--- start Exercise data ---

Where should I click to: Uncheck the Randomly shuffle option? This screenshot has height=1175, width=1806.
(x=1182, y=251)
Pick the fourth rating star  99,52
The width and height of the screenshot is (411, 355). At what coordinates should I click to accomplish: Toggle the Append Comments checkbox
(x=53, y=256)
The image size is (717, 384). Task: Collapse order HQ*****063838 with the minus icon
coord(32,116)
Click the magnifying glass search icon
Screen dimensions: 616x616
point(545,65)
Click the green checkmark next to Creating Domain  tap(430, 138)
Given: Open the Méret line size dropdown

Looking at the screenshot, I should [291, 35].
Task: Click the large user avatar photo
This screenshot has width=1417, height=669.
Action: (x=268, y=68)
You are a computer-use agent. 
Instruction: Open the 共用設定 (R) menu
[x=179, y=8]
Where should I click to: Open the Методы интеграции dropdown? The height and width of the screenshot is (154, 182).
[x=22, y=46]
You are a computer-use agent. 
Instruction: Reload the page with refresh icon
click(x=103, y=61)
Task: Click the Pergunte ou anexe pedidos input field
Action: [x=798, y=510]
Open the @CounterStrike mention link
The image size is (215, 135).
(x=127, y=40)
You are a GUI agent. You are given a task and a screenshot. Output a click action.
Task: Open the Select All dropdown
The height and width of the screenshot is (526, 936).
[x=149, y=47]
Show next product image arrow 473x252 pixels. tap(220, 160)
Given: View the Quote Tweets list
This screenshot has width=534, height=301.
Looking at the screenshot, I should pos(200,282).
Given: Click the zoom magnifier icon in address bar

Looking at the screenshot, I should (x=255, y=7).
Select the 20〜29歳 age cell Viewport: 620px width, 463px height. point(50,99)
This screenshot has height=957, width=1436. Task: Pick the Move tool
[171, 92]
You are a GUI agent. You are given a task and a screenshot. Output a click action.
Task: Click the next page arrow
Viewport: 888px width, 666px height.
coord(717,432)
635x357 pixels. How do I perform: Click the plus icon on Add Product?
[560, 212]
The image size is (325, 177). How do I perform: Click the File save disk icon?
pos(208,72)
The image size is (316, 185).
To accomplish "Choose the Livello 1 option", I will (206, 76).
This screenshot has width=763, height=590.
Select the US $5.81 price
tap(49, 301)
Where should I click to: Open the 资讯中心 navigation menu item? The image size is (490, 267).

--- end Exercise data ---

Convert the records above into a JSON array of strings, with one string for each line and blank lines omitted.

[
  "Where should I click to: Uncheck the Randomly shuffle option? This screenshot has height=1175, width=1806.",
  "(x=1182, y=251)",
  "Pick the fourth rating star  99,52",
  "The width and height of the screenshot is (411, 355). At what coordinates should I click to accomplish: Toggle the Append Comments checkbox",
  "(x=53, y=256)",
  "The image size is (717, 384). Task: Collapse order HQ*****063838 with the minus icon",
  "coord(32,116)",
  "Click the magnifying glass search icon",
  "Screen dimensions: 616x616",
  "point(545,65)",
  "Click the green checkmark next to Creating Domain  tap(430, 138)",
  "Given: Open the Méret line size dropdown",
  "Looking at the screenshot, I should [291, 35].",
  "Task: Click the large user avatar photo",
  "This screenshot has width=1417, height=669.",
  "Action: (x=268, y=68)",
  "You are a computer-use agent. ",
  "Instruction: Open the 共用設定 (R) menu",
  "[x=179, y=8]",
  "Where should I click to: Open the Методы интеграции dropdown? The height and width of the screenshot is (154, 182).",
  "[x=22, y=46]",
  "You are a computer-use agent. ",
  "Instruction: Reload the page with refresh icon",
  "click(x=103, y=61)",
  "Task: Click the Pergunte ou anexe pedidos input field",
  "Action: [x=798, y=510]",
  "Open the @CounterStrike mention link",
  "The image size is (215, 135).",
  "(x=127, y=40)",
  "You are a GUI agent. You are given a task and a screenshot. Output a click action.",
  "Task: Open the Select All dropdown",
  "The height and width of the screenshot is (526, 936).",
  "[x=149, y=47]",
  "Show next product image arrow 473x252 pixels. tap(220, 160)",
  "Given: View the Quote Tweets list",
  "This screenshot has width=534, height=301.",
  "Looking at the screenshot, I should pos(200,282).",
  "Given: Click the zoom magnifier icon in address bar",
  "Looking at the screenshot, I should (x=255, y=7).",
  "Select the 20〜29歳 age cell Viewport: 620px width, 463px height. point(50,99)",
  "This screenshot has height=957, width=1436. Task: Pick the Move tool",
  "[171, 92]",
  "You are a GUI agent. You are given a task and a screenshot. Output a click action.",
  "Task: Click the next page arrow",
  "Viewport: 888px width, 666px height.",
  "coord(717,432)",
  "635x357 pixels. How do I perform: Click the plus icon on Add Product?",
  "[560, 212]",
  "The image size is (325, 177). How do I perform: Click the File save disk icon?",
  "pos(208,72)",
  "The image size is (316, 185).",
  "To accomplish \"Choose the Livello 1 option\", I will (206, 76).",
  "This screenshot has width=763, height=590.",
  "Select the US $5.81 price",
  "tap(49, 301)",
  "Where should I click to: Open the 资讯中心 navigation menu item? The image size is (490, 267)."
]